» Exercise aim
What the response needs is every record, repeated verbatim, and no images.

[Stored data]

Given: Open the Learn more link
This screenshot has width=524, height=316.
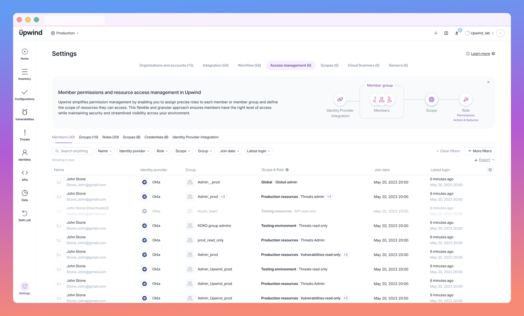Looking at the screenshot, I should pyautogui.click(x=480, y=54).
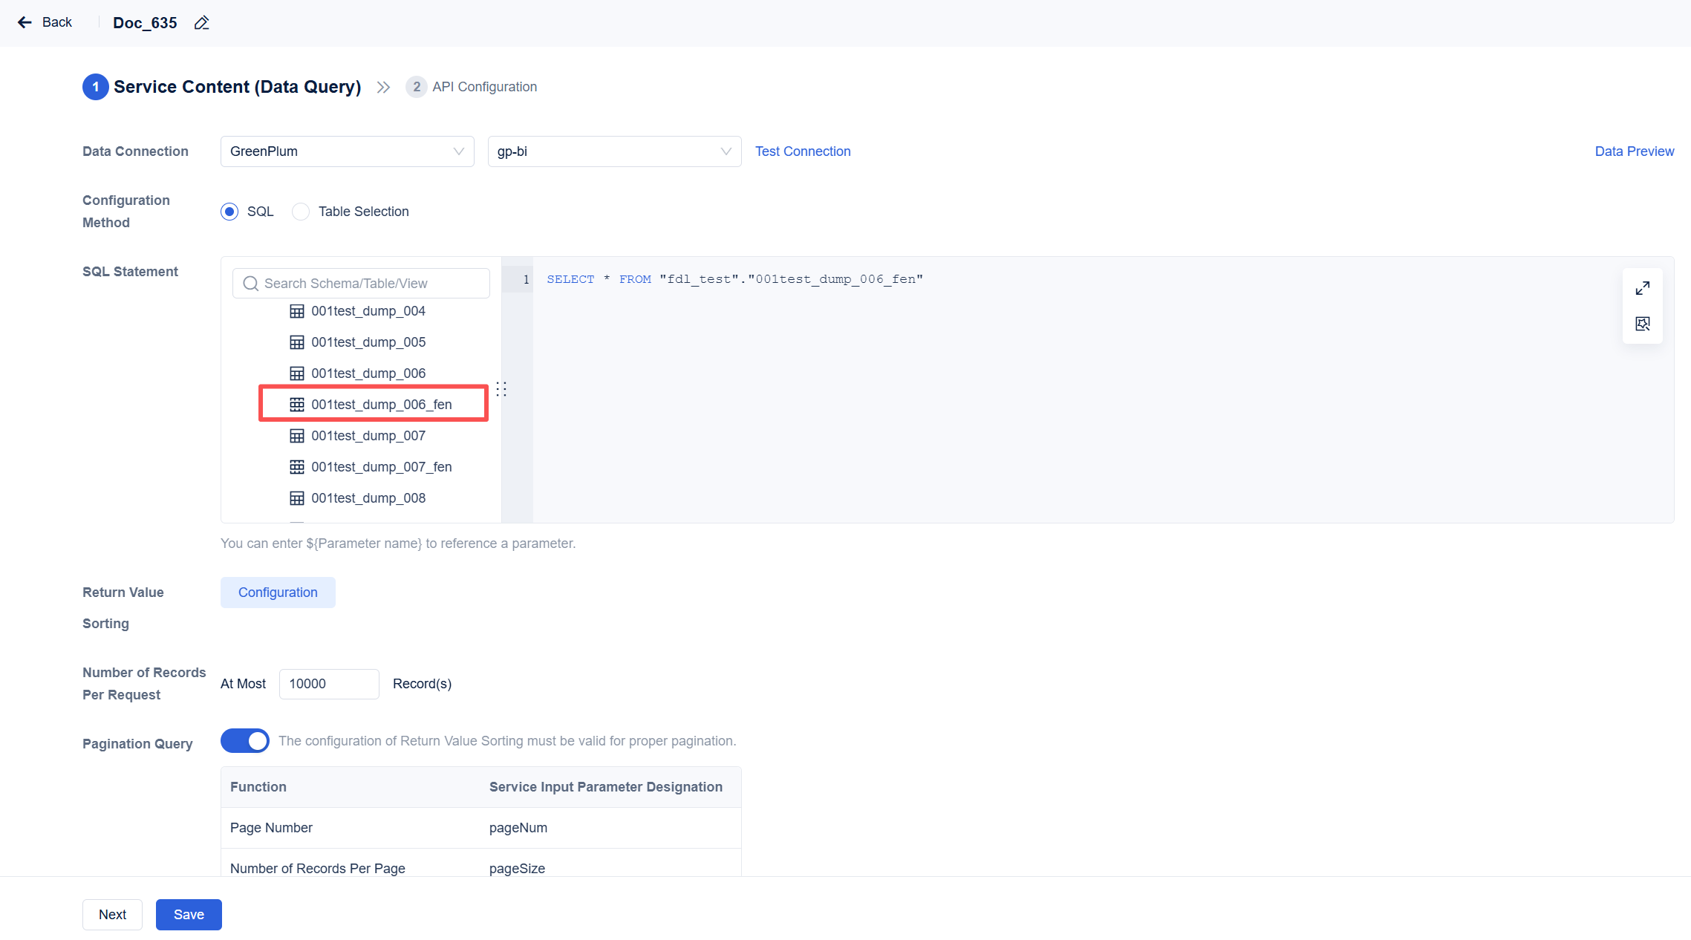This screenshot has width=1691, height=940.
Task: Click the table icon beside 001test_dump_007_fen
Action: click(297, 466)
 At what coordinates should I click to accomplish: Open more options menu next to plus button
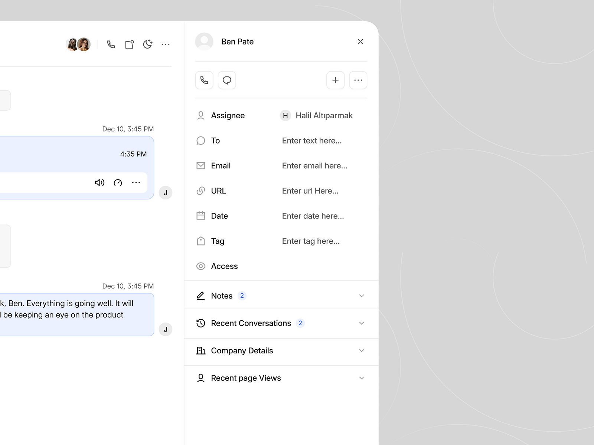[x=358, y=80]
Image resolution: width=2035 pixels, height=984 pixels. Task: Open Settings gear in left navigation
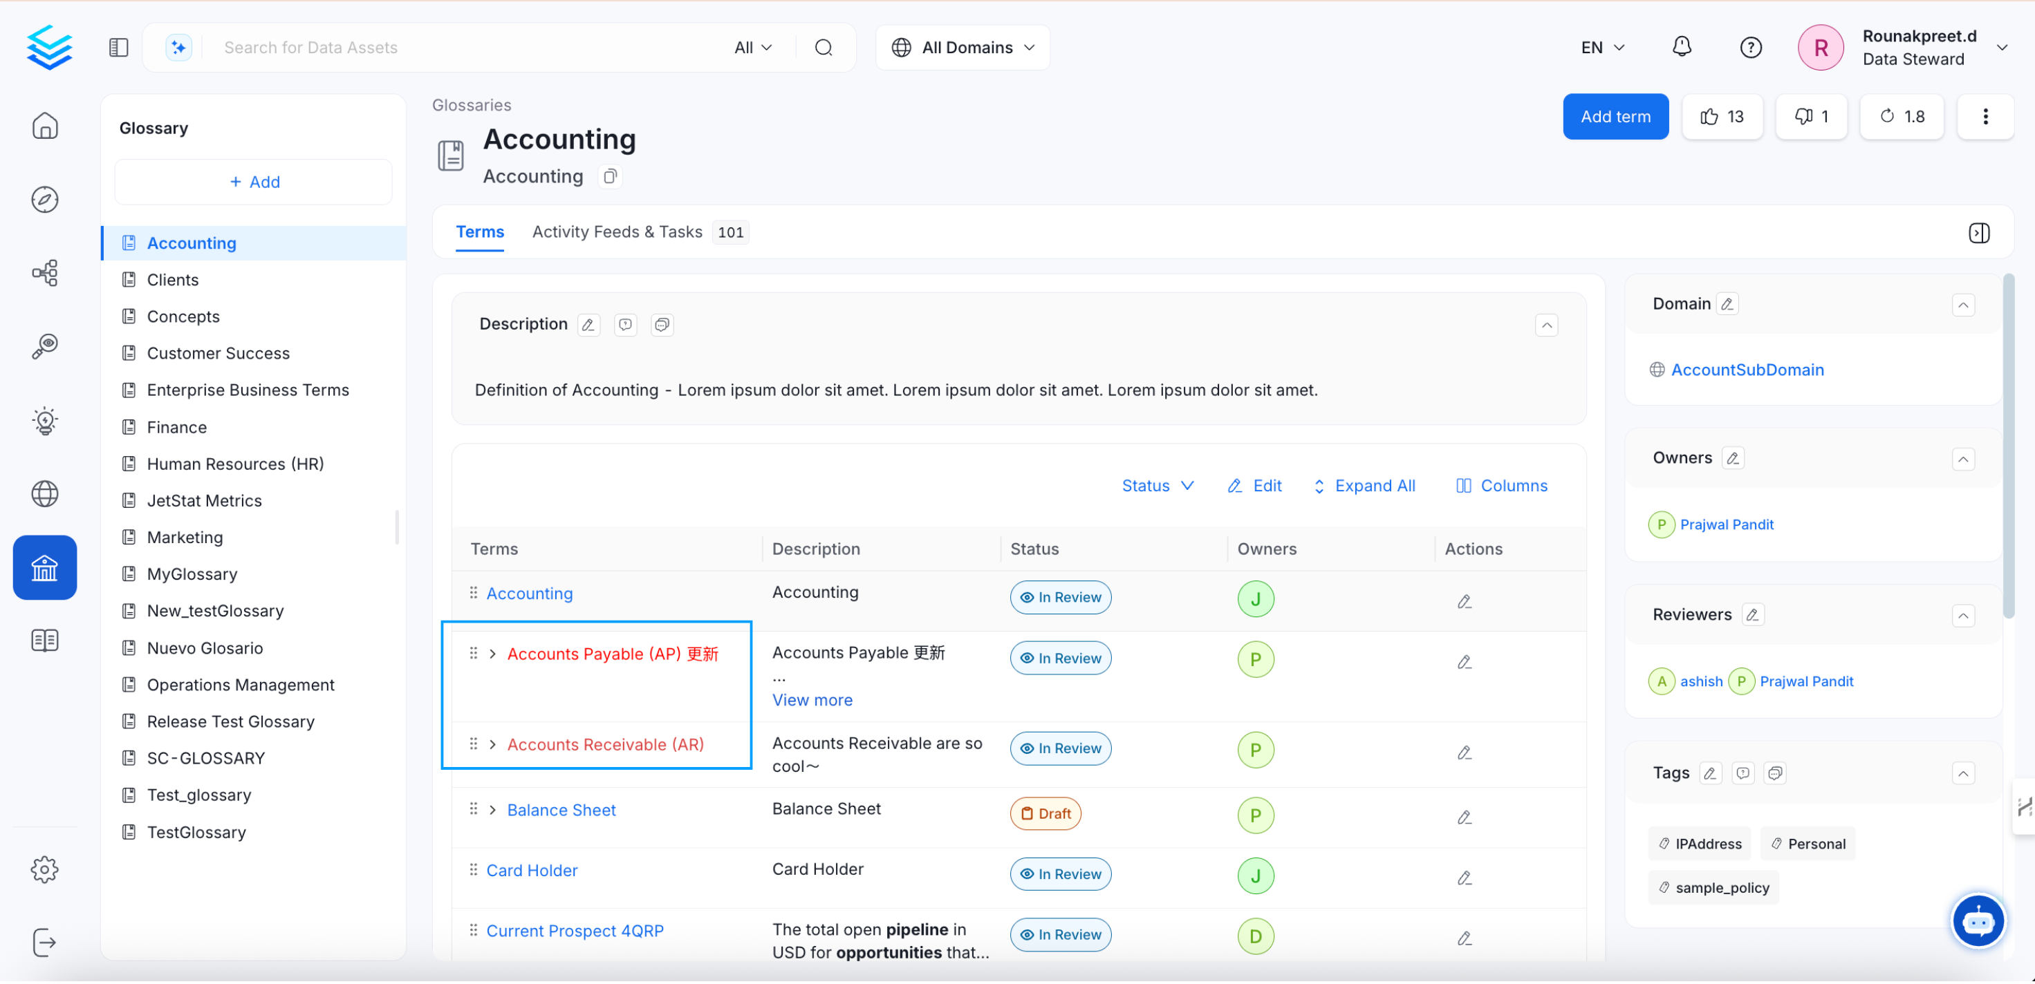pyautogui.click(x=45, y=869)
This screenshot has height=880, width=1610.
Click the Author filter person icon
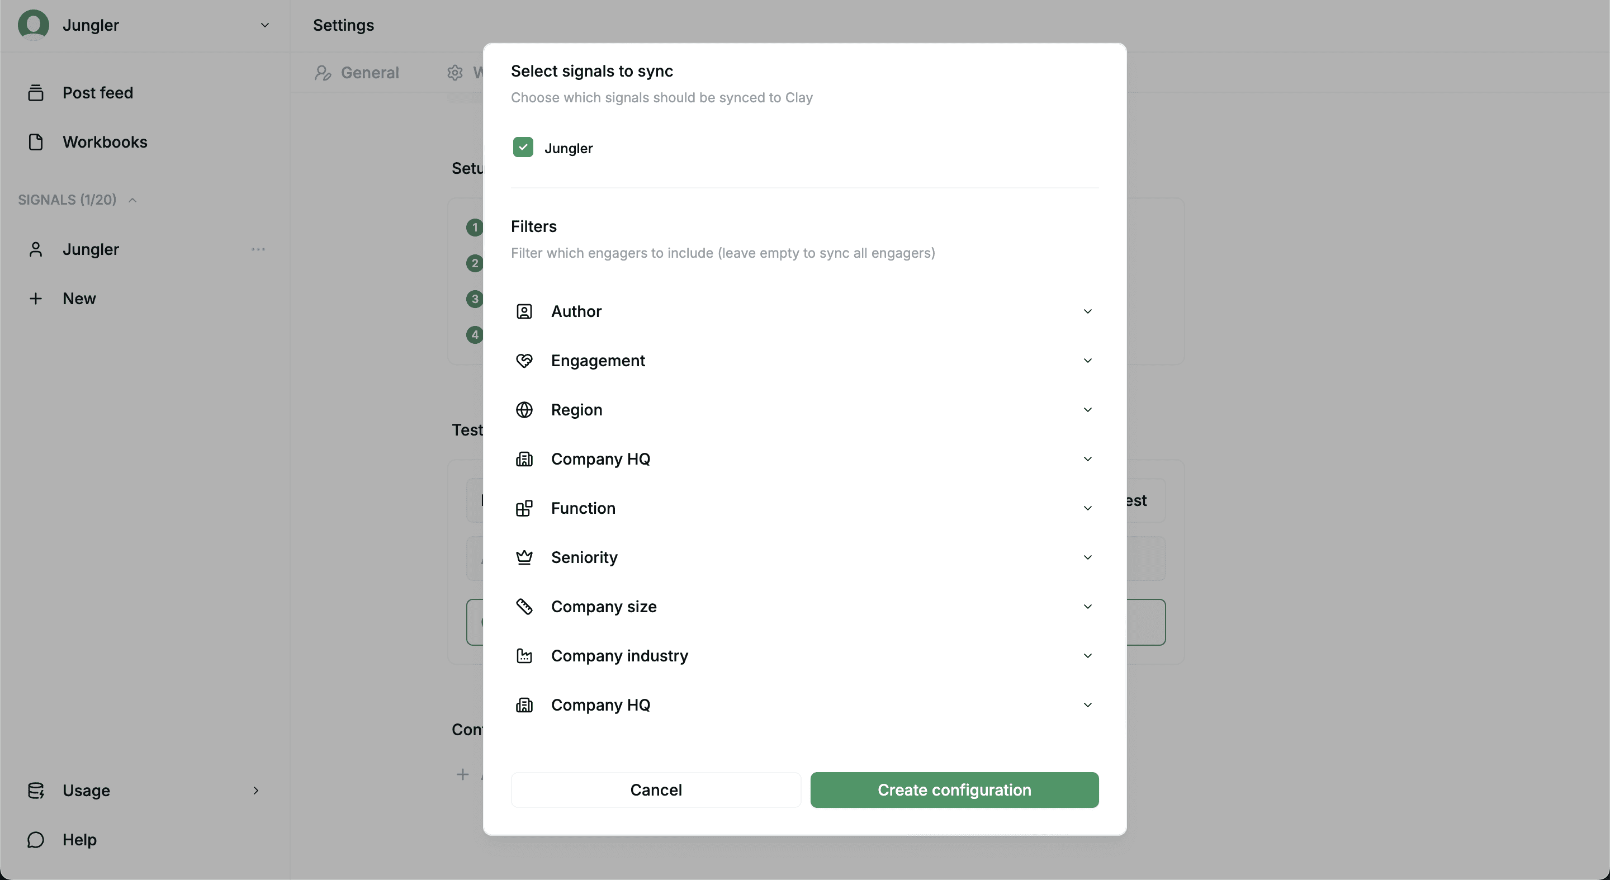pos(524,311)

» Written solution
Given: Open the Learn more link
This screenshot has width=524, height=316.
Looking at the screenshot, I should pyautogui.click(x=480, y=54).
This screenshot has width=1691, height=940.
Task: Click the table icon beside 001test_dump_007_fen
Action: click(297, 466)
 At what coordinates should I click to accomplish: Open more options menu next to plus button
[x=358, y=80]
Image resolution: width=2035 pixels, height=984 pixels. Task: Open Settings gear in left navigation
pyautogui.click(x=45, y=869)
This screenshot has height=880, width=1610.
Click the Author filter person icon
pos(524,311)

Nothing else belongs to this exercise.